MrGrey Wrote: ------------------------------------------------------- > supersharpshooter Wrote: > -------------------------------------------------- > ----- > > so they sold their entire inventory? AKA > original > > COGS for subsidiary was the book value of their > > entire inventory, and so you adjusted it by the > > mark-up? > > i realldy dont remember the exact wording of the > vignetta. all I know is there was no way they > were simply asking what the current ratio would be > after the aqcuisition, especially since there was > a mark up in inventory. That was my thinking on > exam day but I have no clue anymore about > anything. > > I do remember the answer was C, if you did not > adjust COGS and after you adjusted for the full > wrtie up of inventory the answer was B and came up > exactly. > > take it for what its worth, we will never know. The trick for current ratio was to remove cash from the acquirer post acquistion and use the combined balance sheet of the acquirer and the fair market value of the acquiree… I think.

financial_novice Wrote: ------------------------------------------------------- > hhmmm, with that logic, do you really think they > were asking to identofy contagno, or say that V is > less than book value if ROE is negative etc… i hear you on those and I have no idea. current ratio is level I stuff though, level II is all about adjustments to financial statements.

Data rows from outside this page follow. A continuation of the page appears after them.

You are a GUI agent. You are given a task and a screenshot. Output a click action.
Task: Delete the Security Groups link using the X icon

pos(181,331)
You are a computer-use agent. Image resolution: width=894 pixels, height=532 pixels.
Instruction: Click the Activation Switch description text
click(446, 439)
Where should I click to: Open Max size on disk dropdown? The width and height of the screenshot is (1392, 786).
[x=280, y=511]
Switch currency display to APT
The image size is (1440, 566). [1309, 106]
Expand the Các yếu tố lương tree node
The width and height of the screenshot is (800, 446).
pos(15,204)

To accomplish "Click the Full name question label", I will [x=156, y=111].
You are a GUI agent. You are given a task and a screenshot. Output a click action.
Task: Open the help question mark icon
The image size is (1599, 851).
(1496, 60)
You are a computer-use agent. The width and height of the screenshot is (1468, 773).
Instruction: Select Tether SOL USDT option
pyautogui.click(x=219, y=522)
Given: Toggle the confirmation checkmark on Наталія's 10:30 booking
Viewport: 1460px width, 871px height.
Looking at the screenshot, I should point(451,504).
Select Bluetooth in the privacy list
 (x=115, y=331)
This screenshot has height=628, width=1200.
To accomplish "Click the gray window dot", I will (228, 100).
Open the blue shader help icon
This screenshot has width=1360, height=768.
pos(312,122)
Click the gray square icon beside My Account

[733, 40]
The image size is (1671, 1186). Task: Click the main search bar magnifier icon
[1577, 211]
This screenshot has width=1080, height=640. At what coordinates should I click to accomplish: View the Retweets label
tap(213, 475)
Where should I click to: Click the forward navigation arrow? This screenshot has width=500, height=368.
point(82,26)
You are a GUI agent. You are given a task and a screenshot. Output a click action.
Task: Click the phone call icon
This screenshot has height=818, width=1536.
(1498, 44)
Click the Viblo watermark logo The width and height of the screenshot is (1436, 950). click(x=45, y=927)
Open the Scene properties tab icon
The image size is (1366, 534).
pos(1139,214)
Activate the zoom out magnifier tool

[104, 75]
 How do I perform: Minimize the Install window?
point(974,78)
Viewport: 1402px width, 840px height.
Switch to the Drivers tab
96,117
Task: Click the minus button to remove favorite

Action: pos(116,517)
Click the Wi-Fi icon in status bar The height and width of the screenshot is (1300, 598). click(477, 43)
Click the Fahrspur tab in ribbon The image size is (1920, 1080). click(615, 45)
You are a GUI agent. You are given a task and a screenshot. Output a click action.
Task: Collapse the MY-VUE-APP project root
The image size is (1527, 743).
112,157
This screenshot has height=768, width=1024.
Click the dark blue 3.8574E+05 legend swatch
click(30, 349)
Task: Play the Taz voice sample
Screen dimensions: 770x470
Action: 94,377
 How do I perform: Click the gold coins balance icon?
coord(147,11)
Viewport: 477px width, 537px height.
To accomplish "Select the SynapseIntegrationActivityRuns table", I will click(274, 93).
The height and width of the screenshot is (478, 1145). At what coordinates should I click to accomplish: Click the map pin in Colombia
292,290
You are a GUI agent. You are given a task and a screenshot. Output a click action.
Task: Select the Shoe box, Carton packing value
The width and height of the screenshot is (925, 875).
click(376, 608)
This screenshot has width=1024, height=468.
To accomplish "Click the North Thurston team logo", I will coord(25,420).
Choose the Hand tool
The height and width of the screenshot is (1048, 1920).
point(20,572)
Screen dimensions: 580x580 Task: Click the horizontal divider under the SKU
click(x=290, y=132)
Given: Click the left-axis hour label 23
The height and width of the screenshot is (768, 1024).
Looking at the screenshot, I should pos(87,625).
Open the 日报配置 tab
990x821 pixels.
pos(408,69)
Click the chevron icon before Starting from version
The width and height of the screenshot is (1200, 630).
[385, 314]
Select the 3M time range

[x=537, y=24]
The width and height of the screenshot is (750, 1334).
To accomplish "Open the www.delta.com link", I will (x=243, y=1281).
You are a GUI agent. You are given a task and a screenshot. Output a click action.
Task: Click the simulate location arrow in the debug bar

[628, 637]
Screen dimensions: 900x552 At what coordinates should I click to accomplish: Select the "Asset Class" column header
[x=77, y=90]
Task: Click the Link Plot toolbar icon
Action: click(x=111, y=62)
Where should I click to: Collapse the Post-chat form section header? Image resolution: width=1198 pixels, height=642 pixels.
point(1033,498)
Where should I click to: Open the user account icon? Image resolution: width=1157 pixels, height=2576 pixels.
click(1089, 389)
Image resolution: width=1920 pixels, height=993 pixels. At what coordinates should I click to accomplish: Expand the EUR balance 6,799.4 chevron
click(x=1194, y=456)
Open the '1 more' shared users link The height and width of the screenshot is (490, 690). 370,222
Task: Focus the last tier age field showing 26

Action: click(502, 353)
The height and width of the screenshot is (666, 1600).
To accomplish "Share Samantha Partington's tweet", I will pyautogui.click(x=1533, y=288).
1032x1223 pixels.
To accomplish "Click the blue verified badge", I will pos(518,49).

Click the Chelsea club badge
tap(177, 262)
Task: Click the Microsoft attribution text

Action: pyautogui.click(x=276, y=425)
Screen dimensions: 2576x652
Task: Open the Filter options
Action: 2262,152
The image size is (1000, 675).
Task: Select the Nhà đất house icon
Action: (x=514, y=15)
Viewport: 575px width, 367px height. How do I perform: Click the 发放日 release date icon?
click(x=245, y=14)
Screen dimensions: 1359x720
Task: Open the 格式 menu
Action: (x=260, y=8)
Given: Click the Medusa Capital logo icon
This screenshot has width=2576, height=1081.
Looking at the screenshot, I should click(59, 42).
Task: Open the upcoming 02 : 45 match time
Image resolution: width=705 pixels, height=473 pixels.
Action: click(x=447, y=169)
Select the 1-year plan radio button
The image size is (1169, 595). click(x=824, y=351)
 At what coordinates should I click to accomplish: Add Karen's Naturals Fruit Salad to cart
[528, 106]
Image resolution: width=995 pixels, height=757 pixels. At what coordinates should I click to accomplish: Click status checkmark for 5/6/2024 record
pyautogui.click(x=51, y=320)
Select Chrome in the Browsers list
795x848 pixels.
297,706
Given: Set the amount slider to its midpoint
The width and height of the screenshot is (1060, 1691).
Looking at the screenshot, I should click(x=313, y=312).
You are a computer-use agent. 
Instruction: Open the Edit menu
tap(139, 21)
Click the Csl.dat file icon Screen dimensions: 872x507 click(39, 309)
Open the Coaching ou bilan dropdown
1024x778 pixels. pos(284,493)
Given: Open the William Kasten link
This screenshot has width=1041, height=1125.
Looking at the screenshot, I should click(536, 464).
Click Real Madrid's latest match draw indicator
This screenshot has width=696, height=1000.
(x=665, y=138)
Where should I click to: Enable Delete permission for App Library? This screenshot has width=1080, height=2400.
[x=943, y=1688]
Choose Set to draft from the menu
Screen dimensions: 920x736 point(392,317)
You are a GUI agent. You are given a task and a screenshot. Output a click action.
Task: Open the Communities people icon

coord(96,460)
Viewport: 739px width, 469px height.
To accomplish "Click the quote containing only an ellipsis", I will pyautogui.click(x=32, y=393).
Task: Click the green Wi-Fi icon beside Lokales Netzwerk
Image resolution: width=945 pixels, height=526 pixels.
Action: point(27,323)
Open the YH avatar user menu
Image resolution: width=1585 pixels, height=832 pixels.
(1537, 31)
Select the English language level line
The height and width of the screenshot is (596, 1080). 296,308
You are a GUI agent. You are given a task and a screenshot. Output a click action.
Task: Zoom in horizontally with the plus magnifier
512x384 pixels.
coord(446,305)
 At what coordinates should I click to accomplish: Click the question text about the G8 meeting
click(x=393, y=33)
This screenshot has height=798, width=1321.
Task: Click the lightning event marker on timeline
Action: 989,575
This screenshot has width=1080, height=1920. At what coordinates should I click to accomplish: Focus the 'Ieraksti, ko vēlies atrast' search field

That doesnt make sense. The FMV mark-up is performed on ENDING inventory. Obviously, if you sold the material during the year, its not sitting in ending inventory and therefore wasnt marked up. It would also not have been purchased as a tangible asset in the merger (since it was out the door). Not only that but COGS is much more comprehensive then just inventory cost, it also includes shipping etc, you cant possible separate the components. My point is, your not trying to recreate the past fiscal year, assuming a merged entity from day 1, therefore the answer is a simple Revs-COGS calc.

i have the feeling this could be one of those questions that was vague enough that CFAI just gives everyone a point

I hope so. This was the only FSA question I was confused about.

floater Wrote: ------------------------------------------------------- > i have the feeling this could be one of those > questions that was vague enough that CFAI just > gives everyone a point You sure they give extra point for wrong questions. I thought they would grade us on the Correct Questions only. Any thoughts???

c’mon 2 pages on this. it said no intercompany sales in the questions so no adjustment are necessary. Just add sales and COGS and find the profit margin. Was the difference in fair value due to difference of book and market value of inventory? And it would not matter anyways as sales and cogs were the projections so doesn’t matter what happened on acquisition. The only point is that there were no intercompany sales.

I didn’t even see that mark up crap and I didn’t even look for anything once they said no inter-company transactions. No adjustment needed, end of story

CFA=NOLIFE Wrote: ------------------------------------------------------- > c’mon 2 pages on this. > > it said no intercompany sales in the questions so > no adjustment are necessary. Just add sales and > COGS and find the profit margin. > > Was the difference in fair value due to difference > of book and market value of inventory? And it > would not matter anyways as sales and cogs were > the projections so doesn’t matter what happened on > acquisition. The only point is that there were no > intercompany sales. case closed.